** begin **

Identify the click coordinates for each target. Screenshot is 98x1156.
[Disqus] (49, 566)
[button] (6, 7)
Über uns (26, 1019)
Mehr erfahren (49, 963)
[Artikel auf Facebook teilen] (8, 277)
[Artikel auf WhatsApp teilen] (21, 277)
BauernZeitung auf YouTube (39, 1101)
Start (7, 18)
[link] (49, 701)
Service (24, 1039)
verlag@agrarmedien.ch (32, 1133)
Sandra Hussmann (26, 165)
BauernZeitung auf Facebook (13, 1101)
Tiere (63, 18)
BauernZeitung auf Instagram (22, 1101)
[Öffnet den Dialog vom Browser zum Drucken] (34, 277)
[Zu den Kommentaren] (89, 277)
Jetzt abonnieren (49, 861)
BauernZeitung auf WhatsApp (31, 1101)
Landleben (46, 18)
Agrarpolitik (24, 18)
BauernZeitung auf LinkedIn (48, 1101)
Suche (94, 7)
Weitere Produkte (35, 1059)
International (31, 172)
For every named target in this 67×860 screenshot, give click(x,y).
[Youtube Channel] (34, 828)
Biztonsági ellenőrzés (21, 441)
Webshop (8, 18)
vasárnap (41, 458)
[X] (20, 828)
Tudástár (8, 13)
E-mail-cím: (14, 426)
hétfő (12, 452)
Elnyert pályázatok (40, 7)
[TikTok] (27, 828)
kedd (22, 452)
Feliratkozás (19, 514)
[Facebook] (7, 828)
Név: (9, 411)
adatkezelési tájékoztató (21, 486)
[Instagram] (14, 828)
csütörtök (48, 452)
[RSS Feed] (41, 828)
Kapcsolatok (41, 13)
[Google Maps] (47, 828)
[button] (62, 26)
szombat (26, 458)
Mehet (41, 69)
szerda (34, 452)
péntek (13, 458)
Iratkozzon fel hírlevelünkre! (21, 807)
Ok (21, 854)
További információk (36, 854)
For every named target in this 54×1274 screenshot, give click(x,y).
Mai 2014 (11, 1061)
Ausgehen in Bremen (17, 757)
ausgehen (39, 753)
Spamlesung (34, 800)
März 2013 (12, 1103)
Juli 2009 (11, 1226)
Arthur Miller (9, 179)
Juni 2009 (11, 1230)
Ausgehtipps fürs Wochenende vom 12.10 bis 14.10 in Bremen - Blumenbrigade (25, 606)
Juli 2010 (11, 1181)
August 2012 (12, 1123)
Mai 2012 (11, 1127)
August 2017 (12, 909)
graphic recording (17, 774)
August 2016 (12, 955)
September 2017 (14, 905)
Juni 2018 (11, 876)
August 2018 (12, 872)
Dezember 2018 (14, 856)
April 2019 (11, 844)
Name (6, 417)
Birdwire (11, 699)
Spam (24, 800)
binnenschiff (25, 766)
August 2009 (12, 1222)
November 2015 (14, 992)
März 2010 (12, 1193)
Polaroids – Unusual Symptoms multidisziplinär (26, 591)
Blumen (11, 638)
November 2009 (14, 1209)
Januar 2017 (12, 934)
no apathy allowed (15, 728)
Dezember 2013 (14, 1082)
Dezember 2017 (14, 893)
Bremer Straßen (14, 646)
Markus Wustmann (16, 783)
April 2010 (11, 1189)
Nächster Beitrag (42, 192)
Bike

** end **

- _Short task_: Reproduce word for word the lines of the data above, beginning at the line that contains "Birdwire (11, 699)" and stopping after the final line of the data.

- _Task result_:
Birdwire (11, 699)
Spam (24, 800)
binnenschiff (25, 766)
August 2009 (12, 1222)
November 2015 (14, 992)
März 2010 (12, 1193)
Polaroids – Unusual Symptoms multidisziplinär (26, 591)
Blumen (11, 638)
November 2009 (14, 1209)
Januar 2017 (12, 934)
no apathy allowed (15, 728)
Dezember 2013 (14, 1082)
Dezember 2017 (14, 893)
Bremer Straßen (14, 646)
Markus Wustmann (16, 783)
April 2010 (11, 1189)
Nächster Beitrag (42, 192)
Bike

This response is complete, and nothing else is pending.